Indeed, it is only through treading an authentic spiritual path that man can hope to achieve this unity.

The Sufi path aims at purifying the heart of all worldly attachments and the natural dispositions of the ego, such as pride, envy, anger and hatred, and to bind it instead to the attributes of the spirit. This is what the Sufis refer to as the polishing of the heart, the polished heart being likened to a mirror which is able to reflect the Divine Truth.

As the celebrated 13th century Sufi scholar and spiritual master, Ibn Ata Allah Iskandari observes:

“If the forms of phenomenal beings are embedded in the mirror of the heart, how can it be illuminated?

If it is fettered by its appetites, how can it travel to God? 

If it is not purified of the great impurity of its heedlessness, how can it aspire to enter the presence of God?”

For the Sufis, it is the heart that is the receptacle of Divine Epiphanies and inspiration.

In his acclaimed work, ‘A History of Ottoman Poetry’, the eminent 19th century Scottish orientalist Elias Gibb, describes the dualistic nature of the human condition:

“Man, like the phenomenal universe in which he finds himself, and of which he presents an epitome, is double-natured, partaking at once of Being and Not-Being, of Good and Evil, of Reality and Unreality. But as that side of him which derives from Being, and which therefore alone has a real and eternal existence, is necessarily an emanation of Divinity, he is, so far, ultimately and essentially one with God. This Divine particle in man, this spark of Pure Being, is ever seeking, consciously or unconsciously, to be reunited to its source; but so long as the phenomenal state lasts, the presence of the element of Not-being holds it back.”

So how is man to transcend this state of not-being in order to achieve absorption in the Divine? According to the Islamic mystical tradition, it is through overcoming the desires and caprices of one’s Self, for it is the Self that is the cause of our separation from God, and as such, the source of our principal sorrow.

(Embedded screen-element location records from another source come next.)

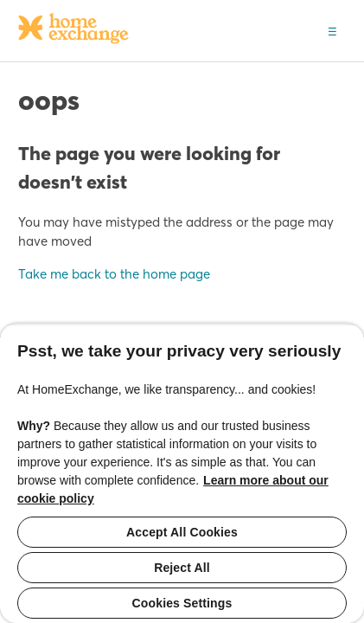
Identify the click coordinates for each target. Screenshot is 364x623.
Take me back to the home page (114, 273)
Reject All (182, 568)
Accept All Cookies (182, 532)
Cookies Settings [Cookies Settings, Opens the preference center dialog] (182, 603)
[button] (332, 30)
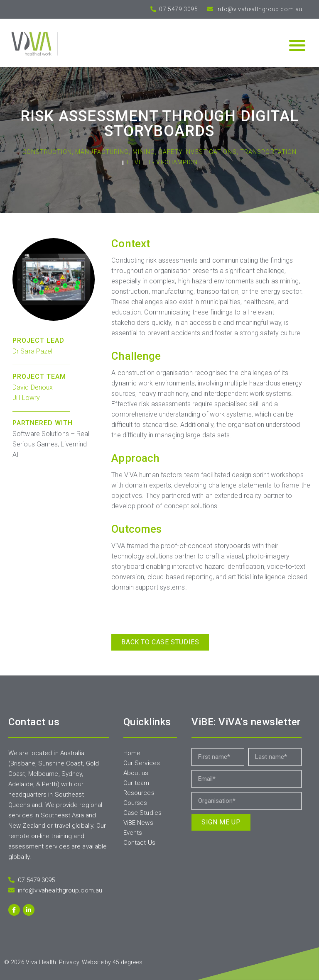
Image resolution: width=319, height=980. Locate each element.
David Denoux (32, 387)
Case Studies (142, 813)
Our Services (142, 763)
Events (133, 833)
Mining (144, 152)
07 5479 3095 (178, 9)
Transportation (268, 152)
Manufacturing (102, 152)
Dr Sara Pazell (33, 351)
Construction (47, 152)
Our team (136, 783)
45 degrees (128, 962)
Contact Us (139, 843)
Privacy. (69, 962)
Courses (135, 803)
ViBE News (138, 823)
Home (132, 753)
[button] (297, 45)
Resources (139, 793)
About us (136, 773)
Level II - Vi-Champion (162, 162)
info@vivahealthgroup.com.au (258, 9)
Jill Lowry (26, 397)
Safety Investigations (198, 152)
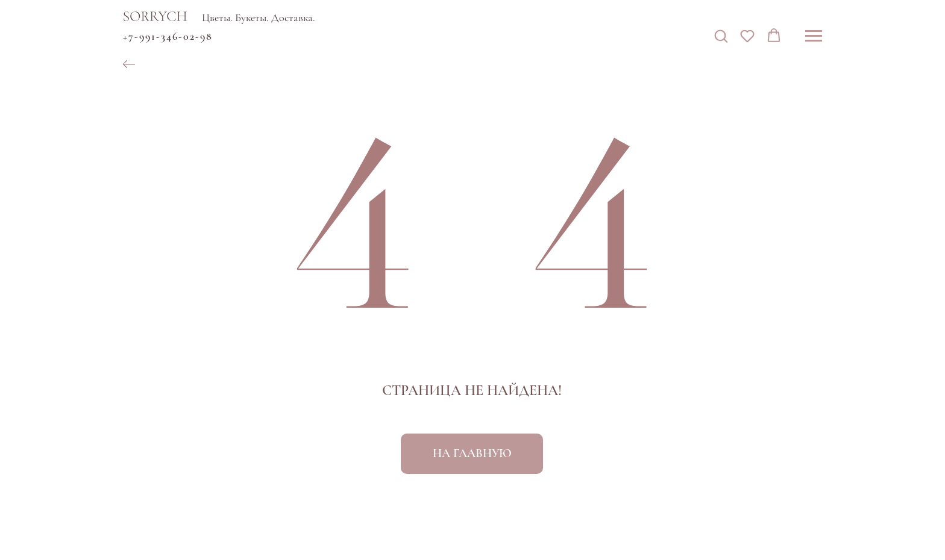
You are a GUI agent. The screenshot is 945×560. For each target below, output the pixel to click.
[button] (721, 36)
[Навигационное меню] (814, 36)
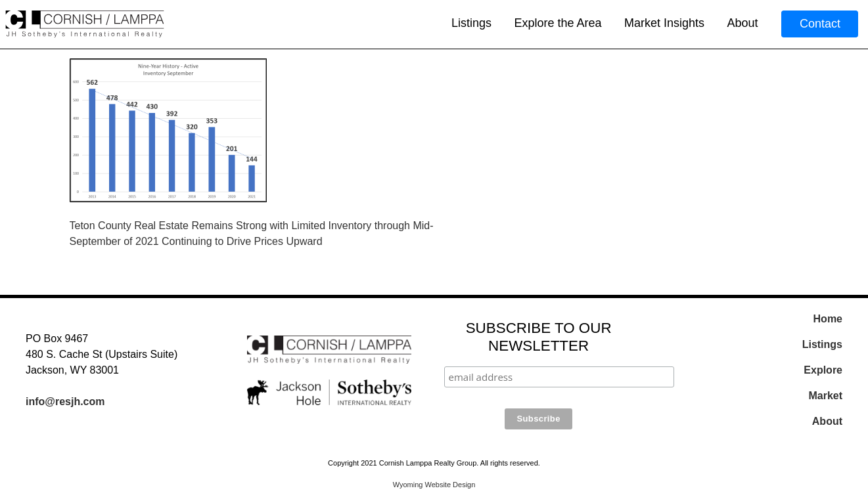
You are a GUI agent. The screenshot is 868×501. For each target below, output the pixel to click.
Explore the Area (557, 23)
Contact (820, 24)
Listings (471, 23)
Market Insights (664, 23)
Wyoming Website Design (434, 485)
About (742, 23)
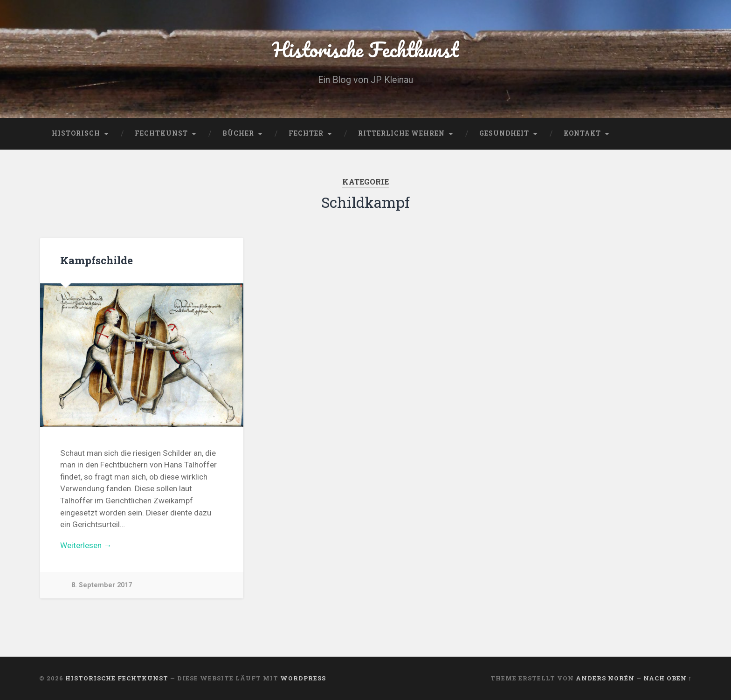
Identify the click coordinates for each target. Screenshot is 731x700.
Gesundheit (504, 133)
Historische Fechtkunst (366, 49)
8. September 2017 (102, 585)
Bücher (238, 133)
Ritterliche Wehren (401, 133)
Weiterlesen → (86, 545)
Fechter (306, 133)
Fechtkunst (161, 133)
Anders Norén (605, 678)
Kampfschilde (97, 260)
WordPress (303, 678)
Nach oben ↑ (668, 678)
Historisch (76, 133)
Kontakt (582, 133)
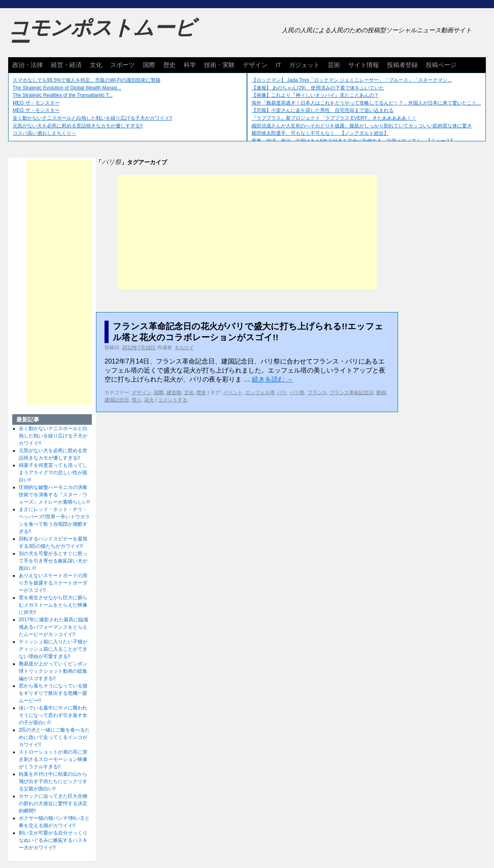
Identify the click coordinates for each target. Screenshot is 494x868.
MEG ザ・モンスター (36, 103)
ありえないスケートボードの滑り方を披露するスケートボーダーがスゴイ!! (53, 583)
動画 (381, 393)
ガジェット (304, 65)
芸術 (334, 65)
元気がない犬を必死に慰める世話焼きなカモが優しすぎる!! (78, 126)
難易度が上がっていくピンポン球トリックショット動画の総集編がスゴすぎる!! (53, 671)
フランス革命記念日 (352, 393)
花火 (149, 400)
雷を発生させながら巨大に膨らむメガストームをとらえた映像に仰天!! (53, 605)
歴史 (169, 65)
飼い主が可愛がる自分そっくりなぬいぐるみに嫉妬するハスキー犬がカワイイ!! (53, 840)
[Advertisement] (247, 232)
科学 (190, 65)
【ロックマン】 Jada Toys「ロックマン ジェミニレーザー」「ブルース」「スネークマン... (352, 80)
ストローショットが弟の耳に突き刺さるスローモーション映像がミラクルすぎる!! (53, 759)
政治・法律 (27, 65)
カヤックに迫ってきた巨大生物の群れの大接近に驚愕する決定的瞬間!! (53, 803)
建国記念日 (117, 400)
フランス (317, 393)
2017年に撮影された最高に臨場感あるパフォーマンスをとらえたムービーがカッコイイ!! (53, 627)
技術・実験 (219, 65)
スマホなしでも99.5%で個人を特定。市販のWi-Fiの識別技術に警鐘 (87, 80)
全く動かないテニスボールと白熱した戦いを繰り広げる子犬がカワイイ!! (92, 118)
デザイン (255, 65)
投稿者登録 (402, 65)
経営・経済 (66, 65)
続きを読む (272, 379)
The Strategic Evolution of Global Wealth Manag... (67, 88)
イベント (233, 393)
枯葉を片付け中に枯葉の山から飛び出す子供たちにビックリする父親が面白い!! (53, 781)
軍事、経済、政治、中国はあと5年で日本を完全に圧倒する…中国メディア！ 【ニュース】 (353, 141)
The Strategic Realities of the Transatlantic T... (62, 95)
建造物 (174, 393)
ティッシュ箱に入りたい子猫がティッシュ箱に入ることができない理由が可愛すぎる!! (53, 649)
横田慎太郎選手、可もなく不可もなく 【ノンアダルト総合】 (320, 133)
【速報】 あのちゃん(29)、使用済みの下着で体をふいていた (318, 88)
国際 (149, 65)
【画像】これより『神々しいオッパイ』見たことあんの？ (315, 95)
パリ (282, 393)
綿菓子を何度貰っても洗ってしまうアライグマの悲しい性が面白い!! (53, 473)
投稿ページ (441, 65)
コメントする (173, 400)
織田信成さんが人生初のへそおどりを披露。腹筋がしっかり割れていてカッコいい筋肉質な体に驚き (362, 126)
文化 (96, 65)
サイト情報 (363, 65)
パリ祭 (297, 393)
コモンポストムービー (102, 35)
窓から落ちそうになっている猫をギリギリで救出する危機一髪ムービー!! (53, 693)
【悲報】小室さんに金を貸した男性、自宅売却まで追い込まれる (323, 110)
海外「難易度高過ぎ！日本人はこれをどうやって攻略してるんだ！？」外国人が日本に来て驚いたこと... (366, 103)
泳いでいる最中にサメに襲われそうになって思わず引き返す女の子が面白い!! (53, 715)
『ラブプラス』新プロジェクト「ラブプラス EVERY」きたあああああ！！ (334, 118)
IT (278, 65)
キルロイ (184, 348)
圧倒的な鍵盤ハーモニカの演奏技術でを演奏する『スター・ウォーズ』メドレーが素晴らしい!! (54, 495)
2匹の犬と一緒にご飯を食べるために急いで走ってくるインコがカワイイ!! (54, 737)
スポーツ (122, 65)
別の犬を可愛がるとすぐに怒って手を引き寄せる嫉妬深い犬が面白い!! (53, 561)
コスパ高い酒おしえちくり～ (45, 133)
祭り (137, 400)
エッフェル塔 (260, 393)
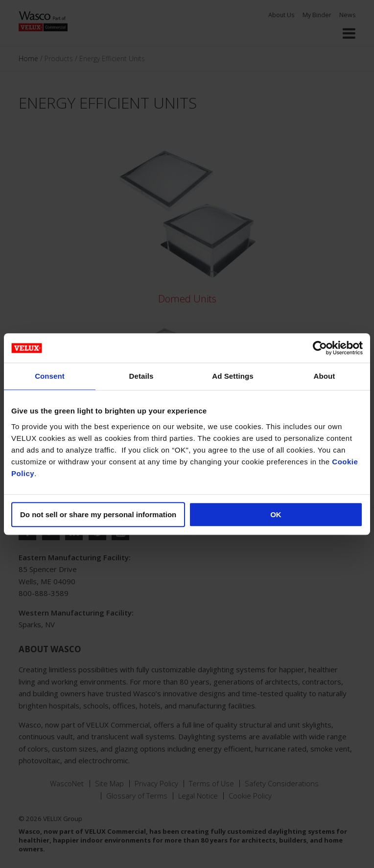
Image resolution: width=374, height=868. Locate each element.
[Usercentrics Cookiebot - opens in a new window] (320, 348)
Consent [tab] (49, 376)
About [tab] (325, 376)
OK (276, 514)
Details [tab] (141, 376)
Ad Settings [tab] (233, 376)
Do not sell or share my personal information (98, 514)
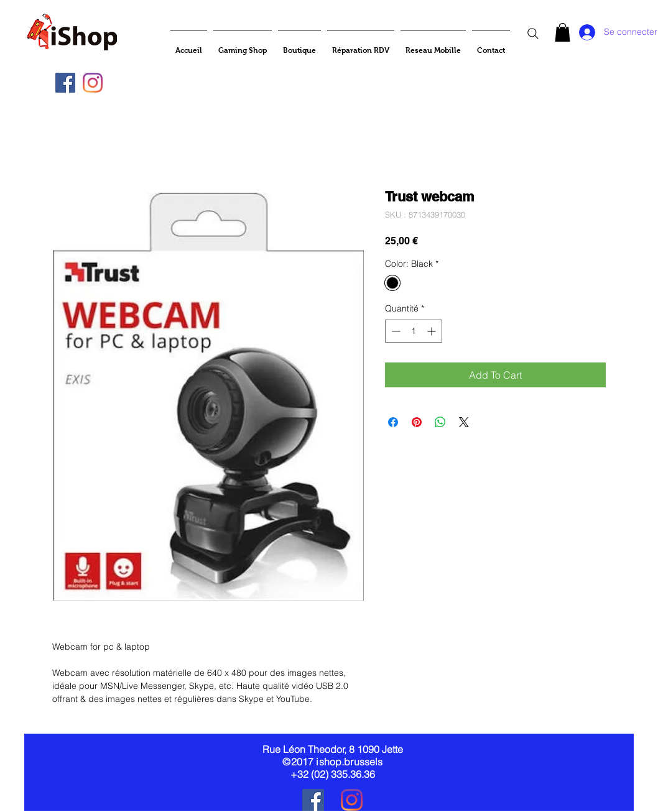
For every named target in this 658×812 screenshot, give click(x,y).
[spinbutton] (414, 331)
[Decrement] (394, 331)
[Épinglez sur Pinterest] (417, 422)
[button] (562, 32)
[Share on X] (464, 422)
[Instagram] (93, 83)
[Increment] (432, 331)
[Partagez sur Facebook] (393, 422)
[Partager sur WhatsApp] (440, 422)
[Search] (533, 34)
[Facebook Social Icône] (65, 83)
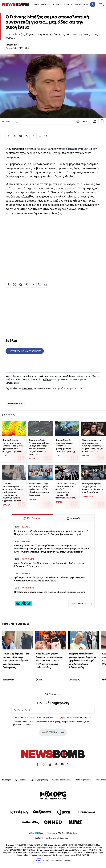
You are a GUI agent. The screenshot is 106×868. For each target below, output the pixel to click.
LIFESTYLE (7, 121)
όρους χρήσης (60, 717)
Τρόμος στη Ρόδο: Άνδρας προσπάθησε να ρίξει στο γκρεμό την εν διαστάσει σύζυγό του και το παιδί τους (39, 447)
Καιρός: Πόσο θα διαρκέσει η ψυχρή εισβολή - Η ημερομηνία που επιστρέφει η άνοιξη (65, 446)
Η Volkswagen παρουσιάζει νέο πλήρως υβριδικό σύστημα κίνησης (49, 592)
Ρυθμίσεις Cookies (83, 780)
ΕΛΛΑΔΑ (57, 5)
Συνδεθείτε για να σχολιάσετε (25, 351)
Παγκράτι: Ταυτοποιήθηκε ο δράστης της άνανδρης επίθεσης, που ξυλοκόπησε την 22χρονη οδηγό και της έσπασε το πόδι (13, 492)
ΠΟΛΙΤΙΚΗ (68, 5)
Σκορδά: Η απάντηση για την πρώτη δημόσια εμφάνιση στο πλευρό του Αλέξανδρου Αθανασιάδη (82, 660)
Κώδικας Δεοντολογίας (62, 780)
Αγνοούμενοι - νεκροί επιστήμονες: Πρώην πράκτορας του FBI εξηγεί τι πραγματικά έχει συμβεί (39, 489)
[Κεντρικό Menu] (101, 4)
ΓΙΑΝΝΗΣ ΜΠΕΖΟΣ (16, 404)
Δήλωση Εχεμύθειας (39, 780)
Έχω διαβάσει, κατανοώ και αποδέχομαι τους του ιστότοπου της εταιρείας (53, 717)
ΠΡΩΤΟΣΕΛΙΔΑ (81, 5)
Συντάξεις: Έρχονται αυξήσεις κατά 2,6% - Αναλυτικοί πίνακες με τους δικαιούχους (93, 488)
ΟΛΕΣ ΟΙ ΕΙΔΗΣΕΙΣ (42, 5)
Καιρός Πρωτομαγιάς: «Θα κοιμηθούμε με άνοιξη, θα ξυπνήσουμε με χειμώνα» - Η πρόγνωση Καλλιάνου (66, 491)
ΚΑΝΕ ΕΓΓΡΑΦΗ (53, 732)
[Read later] (102, 121)
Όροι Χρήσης (21, 780)
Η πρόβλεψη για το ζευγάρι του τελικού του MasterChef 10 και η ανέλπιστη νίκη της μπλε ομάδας (49, 660)
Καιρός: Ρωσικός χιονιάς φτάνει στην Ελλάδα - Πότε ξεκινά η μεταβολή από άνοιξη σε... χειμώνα (12, 446)
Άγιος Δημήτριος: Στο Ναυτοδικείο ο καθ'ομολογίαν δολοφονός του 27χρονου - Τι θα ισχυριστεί (49, 564)
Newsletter (27, 389)
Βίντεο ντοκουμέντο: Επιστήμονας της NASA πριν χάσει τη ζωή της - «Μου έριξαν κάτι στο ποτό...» (93, 446)
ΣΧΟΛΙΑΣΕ (82, 121)
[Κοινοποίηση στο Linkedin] (33, 136)
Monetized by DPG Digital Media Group (62, 833)
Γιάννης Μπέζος (15, 34)
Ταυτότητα (6, 780)
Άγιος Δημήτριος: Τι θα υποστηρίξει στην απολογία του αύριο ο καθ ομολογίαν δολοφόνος (15, 660)
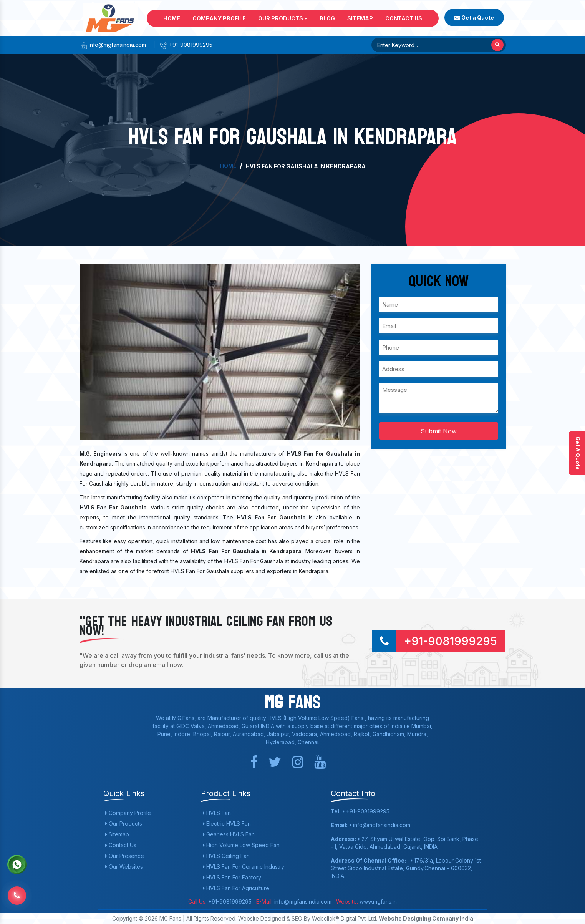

It is through continued practice, the companionship (sohba) of a spiritual community and the guidance of an accomplished spiritual master that the disciple travels upon the spiritual path and can accomplish the purification of his heart. Invocation (dhikr) is the means by which one can combat the darker reflexes and negative suggestions of the carnal soul, along with all that perturbs one’s inner self. The Holy Quran tells us that:

Indeed, it is through the invocation of God that hearts find peace

As the veils are lifted and the Divine attributes begin to be reflected in the mirror of the heart, a deep sense of connectedness and well-being emerges from one’s innermost being; and increasingly one’s words and deeds are imbued with wisdom, compassion, veracity and insight.